Paolo Volponi / O di gente italiana
Quasi a suggello della sua carriera letteraria, Paolo Volponi, pochi giorni prima di morire, scrisse questi versi amarissimi sull'Italia “infetta”. In O di gente italiana, pubblicata sul Corriere della sera il 3 febbraio 1999, l'autore delle Mosche del capitale allegorizza senza indulgenze il degrado della già dantescamente Italia “puttana”, ancora capace se non altro di piangere o rincorrere i propri figli, trasfiguratasi ormai in “un incanaglito / furente travestito” che si prostituisce “sui raccordi”.
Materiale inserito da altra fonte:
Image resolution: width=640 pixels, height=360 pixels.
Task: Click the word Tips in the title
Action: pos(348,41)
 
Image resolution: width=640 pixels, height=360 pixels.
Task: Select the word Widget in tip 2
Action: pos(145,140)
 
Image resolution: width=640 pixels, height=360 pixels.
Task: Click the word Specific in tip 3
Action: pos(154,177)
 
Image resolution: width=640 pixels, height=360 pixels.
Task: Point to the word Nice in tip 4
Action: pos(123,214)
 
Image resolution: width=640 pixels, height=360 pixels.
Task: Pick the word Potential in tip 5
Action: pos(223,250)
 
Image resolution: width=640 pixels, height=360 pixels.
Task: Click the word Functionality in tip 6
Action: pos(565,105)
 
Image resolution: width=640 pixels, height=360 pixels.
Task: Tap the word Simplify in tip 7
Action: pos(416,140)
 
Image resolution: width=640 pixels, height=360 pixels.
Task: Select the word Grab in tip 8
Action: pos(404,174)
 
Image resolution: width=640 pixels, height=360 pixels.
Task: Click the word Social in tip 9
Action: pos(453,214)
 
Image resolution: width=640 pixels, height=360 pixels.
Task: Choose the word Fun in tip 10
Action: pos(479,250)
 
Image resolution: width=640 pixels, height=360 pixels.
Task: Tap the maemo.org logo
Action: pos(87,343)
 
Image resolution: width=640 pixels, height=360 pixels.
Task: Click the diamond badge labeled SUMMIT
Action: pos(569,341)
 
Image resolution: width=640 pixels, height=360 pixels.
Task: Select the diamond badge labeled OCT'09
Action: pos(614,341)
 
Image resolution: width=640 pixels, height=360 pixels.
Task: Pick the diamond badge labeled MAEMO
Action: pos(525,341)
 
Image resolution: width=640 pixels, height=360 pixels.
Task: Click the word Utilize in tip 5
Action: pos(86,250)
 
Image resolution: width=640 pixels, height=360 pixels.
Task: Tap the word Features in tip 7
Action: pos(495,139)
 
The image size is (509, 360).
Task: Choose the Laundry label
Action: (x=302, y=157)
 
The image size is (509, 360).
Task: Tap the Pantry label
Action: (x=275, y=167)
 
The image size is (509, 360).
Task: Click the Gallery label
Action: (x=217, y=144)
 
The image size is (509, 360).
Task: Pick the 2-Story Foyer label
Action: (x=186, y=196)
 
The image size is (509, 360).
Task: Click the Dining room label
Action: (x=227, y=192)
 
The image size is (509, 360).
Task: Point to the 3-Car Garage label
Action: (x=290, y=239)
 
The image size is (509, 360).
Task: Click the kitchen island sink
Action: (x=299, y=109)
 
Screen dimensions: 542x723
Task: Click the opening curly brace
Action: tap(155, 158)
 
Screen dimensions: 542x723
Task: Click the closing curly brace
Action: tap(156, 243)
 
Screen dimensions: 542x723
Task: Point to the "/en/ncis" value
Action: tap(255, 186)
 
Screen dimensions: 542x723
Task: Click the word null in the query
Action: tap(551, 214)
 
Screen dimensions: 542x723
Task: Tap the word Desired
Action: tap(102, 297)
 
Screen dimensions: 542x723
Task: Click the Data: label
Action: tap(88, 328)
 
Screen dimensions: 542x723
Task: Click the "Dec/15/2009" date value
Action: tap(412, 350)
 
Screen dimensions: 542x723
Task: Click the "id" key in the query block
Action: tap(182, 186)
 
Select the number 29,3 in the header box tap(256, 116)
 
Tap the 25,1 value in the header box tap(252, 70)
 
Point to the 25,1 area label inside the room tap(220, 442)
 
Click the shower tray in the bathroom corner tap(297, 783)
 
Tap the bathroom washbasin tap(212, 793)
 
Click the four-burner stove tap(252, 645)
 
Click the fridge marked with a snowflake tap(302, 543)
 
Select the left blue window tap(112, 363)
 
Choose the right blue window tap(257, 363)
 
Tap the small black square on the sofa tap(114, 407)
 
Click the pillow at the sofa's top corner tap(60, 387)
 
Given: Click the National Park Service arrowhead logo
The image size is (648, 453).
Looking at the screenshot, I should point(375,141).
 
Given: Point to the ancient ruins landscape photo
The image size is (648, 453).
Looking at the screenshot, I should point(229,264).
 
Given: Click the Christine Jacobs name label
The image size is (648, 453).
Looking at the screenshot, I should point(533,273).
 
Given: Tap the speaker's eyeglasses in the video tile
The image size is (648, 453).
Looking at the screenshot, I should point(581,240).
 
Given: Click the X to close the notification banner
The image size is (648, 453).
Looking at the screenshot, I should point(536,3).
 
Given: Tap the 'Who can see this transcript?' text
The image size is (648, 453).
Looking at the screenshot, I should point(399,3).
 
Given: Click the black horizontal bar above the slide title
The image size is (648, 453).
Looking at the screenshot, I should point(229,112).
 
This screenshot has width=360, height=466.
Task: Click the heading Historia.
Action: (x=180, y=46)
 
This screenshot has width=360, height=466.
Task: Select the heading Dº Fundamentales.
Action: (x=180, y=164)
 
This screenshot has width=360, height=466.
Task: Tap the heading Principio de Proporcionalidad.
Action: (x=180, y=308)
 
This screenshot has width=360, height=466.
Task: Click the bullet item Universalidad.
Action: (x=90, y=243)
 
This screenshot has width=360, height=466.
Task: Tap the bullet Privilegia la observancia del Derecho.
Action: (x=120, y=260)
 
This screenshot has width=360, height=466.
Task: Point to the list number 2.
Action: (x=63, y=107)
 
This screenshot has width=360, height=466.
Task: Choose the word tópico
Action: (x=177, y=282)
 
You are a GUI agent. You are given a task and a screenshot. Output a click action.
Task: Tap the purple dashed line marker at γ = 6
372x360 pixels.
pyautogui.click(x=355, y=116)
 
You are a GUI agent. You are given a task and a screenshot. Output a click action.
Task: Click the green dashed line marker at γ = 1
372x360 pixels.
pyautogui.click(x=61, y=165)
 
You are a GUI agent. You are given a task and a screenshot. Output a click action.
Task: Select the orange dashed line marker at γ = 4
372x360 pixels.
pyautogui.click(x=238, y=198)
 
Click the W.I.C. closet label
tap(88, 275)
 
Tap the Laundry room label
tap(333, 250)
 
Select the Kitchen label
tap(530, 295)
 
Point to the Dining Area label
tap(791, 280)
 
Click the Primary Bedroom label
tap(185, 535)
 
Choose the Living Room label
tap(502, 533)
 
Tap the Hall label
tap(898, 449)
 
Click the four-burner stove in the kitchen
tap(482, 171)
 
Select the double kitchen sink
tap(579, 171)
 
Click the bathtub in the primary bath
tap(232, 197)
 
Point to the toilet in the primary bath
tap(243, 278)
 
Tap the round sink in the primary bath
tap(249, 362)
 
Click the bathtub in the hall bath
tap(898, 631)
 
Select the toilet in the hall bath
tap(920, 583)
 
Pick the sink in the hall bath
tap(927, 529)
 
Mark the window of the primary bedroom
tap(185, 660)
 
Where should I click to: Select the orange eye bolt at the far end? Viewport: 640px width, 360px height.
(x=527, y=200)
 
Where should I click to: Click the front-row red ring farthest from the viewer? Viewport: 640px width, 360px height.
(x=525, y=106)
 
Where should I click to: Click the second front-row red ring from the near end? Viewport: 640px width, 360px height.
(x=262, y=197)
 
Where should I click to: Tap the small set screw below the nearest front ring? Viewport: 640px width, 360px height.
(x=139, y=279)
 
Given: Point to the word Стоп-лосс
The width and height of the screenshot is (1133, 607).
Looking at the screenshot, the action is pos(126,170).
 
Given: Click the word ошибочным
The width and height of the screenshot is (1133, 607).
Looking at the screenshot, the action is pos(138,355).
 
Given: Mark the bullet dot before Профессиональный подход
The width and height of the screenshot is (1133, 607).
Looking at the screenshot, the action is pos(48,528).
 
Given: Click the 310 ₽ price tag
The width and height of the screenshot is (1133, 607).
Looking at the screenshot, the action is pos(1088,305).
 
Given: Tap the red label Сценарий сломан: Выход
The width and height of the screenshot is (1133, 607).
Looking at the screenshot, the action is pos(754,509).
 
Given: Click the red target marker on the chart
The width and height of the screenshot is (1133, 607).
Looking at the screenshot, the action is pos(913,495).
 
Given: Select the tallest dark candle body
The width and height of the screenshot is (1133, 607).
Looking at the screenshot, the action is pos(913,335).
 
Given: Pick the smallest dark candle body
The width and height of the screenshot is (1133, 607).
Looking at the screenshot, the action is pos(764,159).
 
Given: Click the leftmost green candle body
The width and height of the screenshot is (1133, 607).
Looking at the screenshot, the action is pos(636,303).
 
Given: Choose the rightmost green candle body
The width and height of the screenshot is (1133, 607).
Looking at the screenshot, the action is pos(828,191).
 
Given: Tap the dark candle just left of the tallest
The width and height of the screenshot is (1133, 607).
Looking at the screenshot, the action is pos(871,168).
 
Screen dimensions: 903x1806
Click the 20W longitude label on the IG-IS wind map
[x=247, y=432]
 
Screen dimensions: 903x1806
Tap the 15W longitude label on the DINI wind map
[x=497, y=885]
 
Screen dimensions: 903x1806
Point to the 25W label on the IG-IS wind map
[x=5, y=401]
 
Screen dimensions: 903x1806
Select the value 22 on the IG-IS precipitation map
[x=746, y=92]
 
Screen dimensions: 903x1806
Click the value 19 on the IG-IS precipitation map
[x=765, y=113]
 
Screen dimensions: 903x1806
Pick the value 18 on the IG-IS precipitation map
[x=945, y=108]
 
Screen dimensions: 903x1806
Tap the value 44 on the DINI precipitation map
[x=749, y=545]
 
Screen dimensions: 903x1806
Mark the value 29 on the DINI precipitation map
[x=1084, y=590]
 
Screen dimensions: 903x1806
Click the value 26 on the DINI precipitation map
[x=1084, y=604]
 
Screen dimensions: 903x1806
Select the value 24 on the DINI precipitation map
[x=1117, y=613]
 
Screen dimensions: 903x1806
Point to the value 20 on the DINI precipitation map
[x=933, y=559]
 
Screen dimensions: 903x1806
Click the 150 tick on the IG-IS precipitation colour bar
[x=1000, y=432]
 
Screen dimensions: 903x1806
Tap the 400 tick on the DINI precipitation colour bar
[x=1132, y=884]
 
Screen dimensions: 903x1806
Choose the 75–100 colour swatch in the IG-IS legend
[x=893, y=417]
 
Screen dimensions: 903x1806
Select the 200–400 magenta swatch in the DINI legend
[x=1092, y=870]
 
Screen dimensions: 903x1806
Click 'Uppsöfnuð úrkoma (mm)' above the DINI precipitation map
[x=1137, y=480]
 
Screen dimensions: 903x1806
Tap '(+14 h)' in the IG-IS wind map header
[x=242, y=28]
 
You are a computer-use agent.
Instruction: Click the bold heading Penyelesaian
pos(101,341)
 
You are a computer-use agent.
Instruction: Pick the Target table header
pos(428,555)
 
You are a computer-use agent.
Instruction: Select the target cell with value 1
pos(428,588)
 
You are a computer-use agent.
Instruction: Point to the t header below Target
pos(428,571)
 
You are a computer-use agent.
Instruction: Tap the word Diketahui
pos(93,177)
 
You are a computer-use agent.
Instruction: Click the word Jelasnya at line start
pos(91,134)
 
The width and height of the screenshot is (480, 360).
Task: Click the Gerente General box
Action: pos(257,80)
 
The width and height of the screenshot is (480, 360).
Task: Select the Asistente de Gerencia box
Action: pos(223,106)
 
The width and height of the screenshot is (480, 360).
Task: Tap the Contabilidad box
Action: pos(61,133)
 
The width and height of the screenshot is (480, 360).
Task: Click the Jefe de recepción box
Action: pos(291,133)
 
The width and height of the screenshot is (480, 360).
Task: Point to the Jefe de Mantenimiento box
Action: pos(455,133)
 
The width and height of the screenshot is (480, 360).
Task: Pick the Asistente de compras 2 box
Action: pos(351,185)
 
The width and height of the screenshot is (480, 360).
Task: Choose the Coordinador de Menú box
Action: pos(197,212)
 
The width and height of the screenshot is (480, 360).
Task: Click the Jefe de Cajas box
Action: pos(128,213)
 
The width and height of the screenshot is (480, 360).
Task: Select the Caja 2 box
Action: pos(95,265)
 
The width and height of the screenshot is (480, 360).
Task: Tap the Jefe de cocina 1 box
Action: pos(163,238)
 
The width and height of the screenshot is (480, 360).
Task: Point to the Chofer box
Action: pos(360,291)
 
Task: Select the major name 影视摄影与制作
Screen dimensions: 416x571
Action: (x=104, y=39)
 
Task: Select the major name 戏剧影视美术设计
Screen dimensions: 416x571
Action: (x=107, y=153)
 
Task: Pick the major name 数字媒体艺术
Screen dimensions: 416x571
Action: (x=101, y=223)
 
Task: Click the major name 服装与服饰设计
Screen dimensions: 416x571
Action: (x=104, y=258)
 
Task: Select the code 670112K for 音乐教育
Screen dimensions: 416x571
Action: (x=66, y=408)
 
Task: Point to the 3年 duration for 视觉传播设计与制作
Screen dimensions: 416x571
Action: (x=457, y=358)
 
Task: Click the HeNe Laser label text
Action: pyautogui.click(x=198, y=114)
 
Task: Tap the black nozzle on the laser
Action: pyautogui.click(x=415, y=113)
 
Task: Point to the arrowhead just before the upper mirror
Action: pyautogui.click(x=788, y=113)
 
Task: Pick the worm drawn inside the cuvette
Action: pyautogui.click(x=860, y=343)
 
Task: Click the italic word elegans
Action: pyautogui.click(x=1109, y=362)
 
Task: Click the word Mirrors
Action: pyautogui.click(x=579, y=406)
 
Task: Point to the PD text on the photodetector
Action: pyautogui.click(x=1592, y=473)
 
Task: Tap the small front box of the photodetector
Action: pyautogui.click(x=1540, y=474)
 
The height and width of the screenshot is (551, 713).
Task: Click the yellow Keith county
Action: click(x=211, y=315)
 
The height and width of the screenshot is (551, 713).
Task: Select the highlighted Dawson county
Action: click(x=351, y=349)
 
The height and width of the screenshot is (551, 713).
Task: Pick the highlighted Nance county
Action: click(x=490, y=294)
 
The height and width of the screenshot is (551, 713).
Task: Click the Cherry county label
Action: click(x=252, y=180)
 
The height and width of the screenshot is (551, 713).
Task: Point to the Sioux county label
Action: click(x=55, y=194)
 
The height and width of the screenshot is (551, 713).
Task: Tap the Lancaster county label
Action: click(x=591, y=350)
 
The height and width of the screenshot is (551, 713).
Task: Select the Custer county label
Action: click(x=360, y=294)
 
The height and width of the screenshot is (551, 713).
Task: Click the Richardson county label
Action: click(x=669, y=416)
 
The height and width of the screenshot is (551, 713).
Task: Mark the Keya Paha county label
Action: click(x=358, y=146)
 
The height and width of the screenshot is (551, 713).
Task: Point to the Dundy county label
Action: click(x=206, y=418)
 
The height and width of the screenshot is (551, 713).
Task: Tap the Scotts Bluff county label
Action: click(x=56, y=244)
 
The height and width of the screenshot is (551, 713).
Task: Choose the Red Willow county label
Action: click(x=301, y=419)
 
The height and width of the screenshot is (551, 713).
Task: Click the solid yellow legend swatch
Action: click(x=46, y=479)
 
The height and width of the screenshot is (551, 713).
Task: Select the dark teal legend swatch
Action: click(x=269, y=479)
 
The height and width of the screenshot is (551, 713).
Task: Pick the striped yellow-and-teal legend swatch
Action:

Italia, o di gente italiana;
eri una povera puttana
chiusa nella sua sottana
di casa, con neri occhi vividi
non guardavi per poter obbedire
meglio, toccare, curare; umidi
sempre di lacrime i tuoi gesti
per abbracciare i vivi e i morti,
rincorrere i figli persi
tra le spiagge e le strade,
tra i resti
di paesi distanti, riversi
lungo i tuoi passi.
Mai ti resse un marito
che tu rispettassi:
buttata fuori da ogni letto
raccoglievi i tuoi stracci
e proseguivi sforzando il petto
Ti sfamavi lungo i giorni e le notti
di pane e di cazzo
sfuggendo i rimbrotti
degli accampati e l'angoscioso
scampanio delle chiese.
Quand'è che il tuo cuore si arrese?
Perché oggi tu sei un incanaglito
furente travestito
al margine, senza terra, sui raccordi
che guata l'ombra infetta
dei nuovi quartieri.
Edizione di riferimento: Paolo Volponi, Poesie 1946-1994, Einaudi, Torino, 2001.